Content starts

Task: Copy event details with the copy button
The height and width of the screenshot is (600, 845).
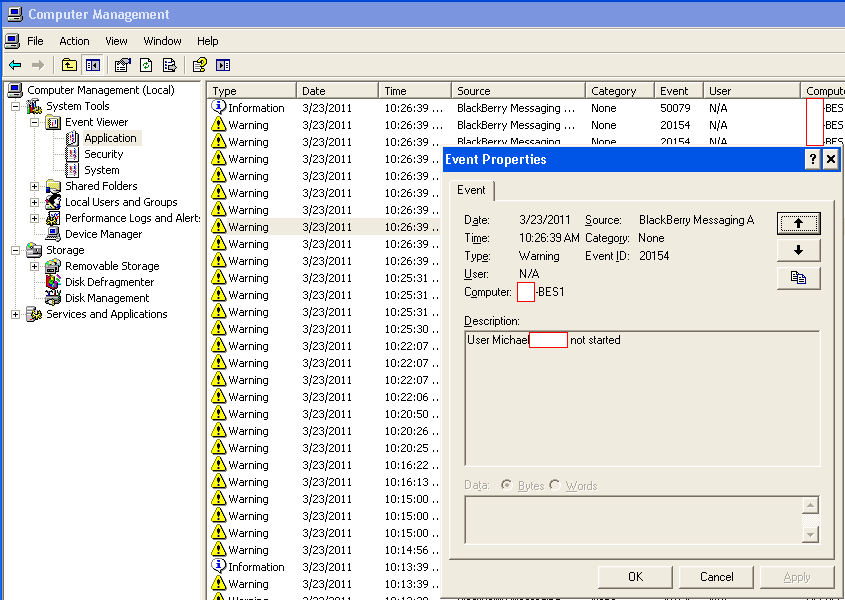Action: (x=798, y=278)
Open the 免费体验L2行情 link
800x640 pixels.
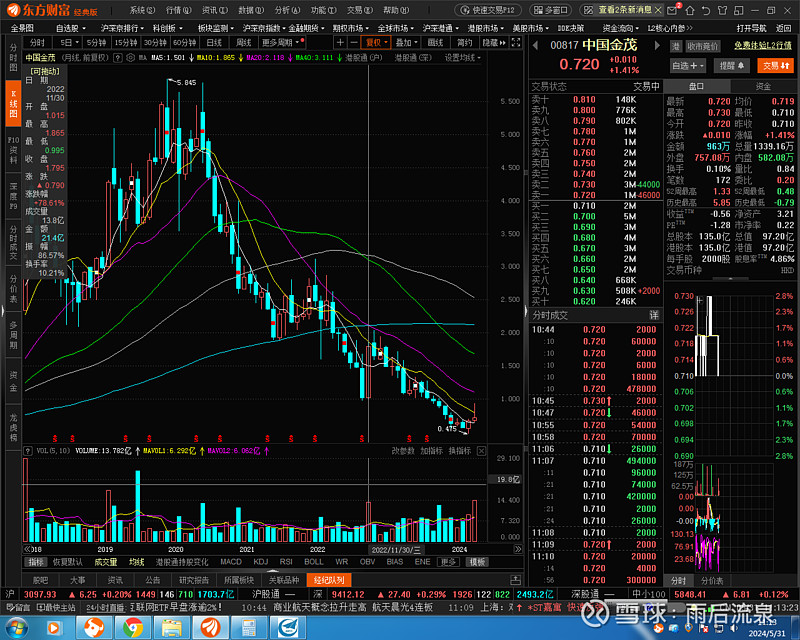(x=763, y=46)
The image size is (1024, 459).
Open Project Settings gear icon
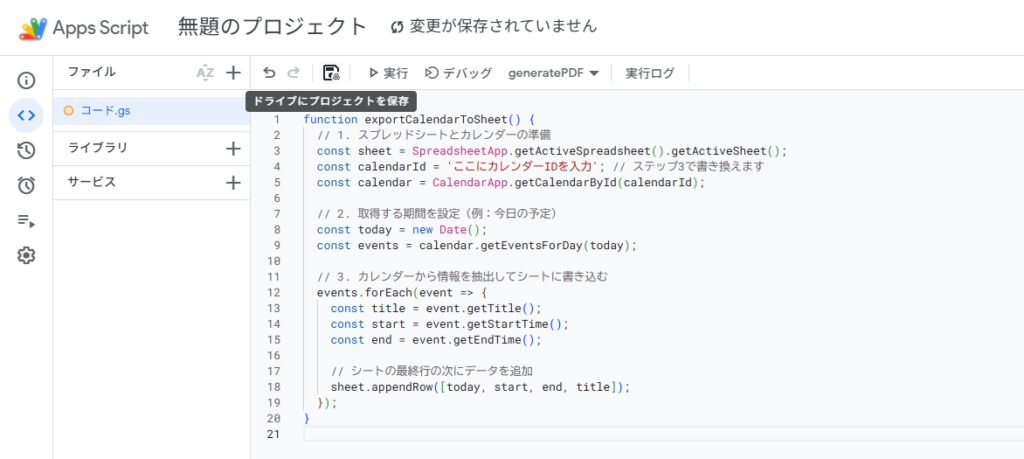(x=26, y=256)
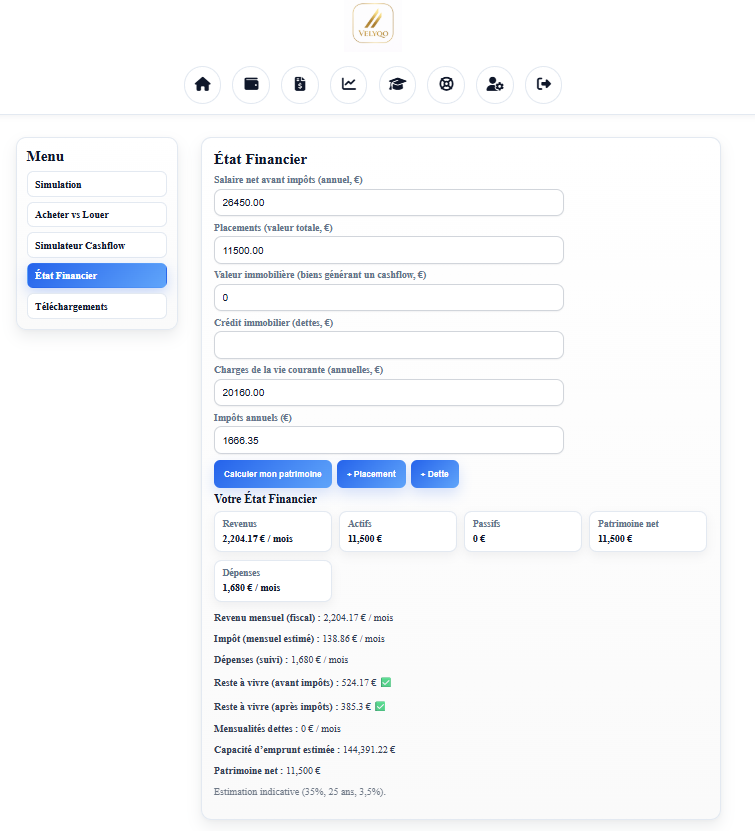The image size is (755, 831).
Task: Go to Simulateur Cashflow menu entry
Action: point(97,245)
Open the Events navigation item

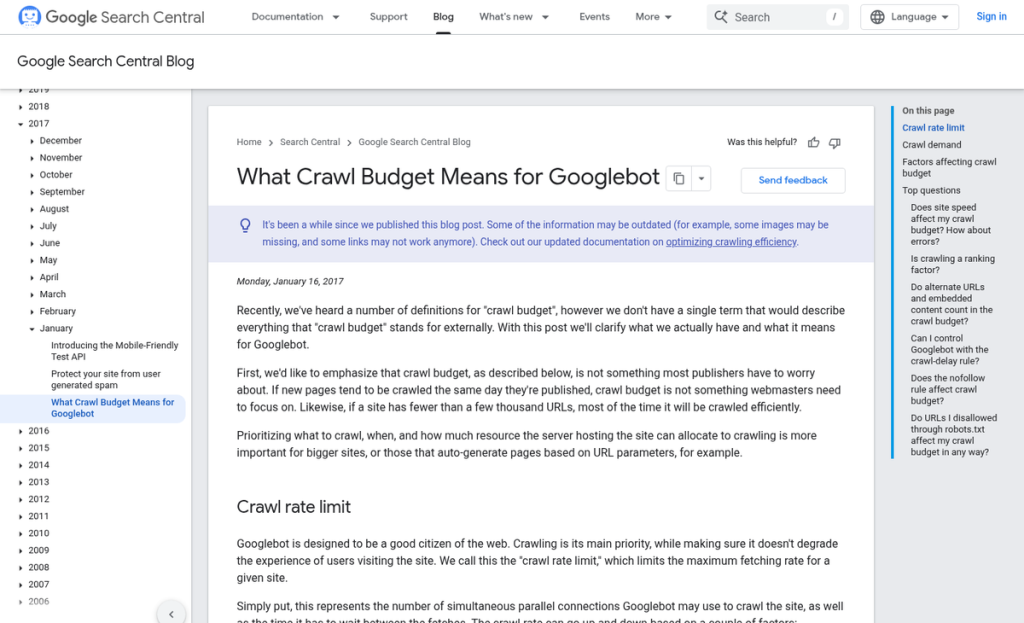pyautogui.click(x=594, y=17)
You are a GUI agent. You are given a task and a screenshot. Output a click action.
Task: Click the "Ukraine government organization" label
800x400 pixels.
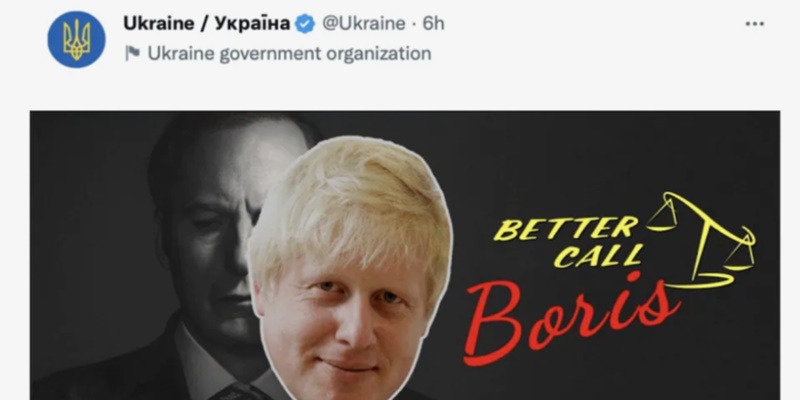[x=289, y=53]
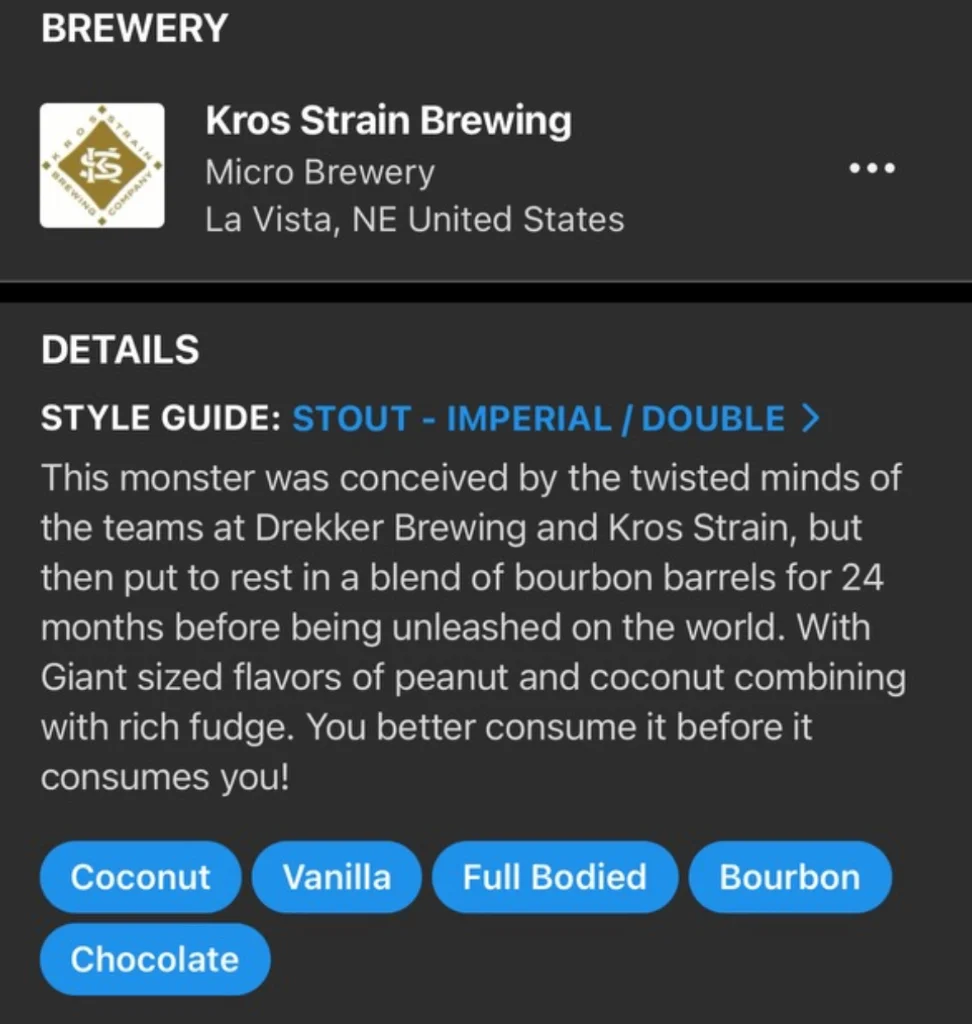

Content ends

* [AIM OF THE TASK] Without the images, output all the entries exactly as they stand.

* [TASK SOLUTION]
Task: Copy event details with the copy button
The height and width of the screenshot is (600, 845).
Action: (x=798, y=278)
Open the 免费体验L2行情 link
800x640 pixels.
(x=763, y=46)
The image size is (1024, 459).
Open Project Settings gear icon
(x=26, y=256)
The image size is (755, 831).
Task: Go to Simulateur Cashflow menu entry
Action: point(97,245)
Open the Events navigation item

pyautogui.click(x=594, y=17)
You are a GUI agent. You are given a task and a screenshot. Output a click action.
Task: Click the "Ukraine government organization" label
800x400 pixels.
[x=289, y=53]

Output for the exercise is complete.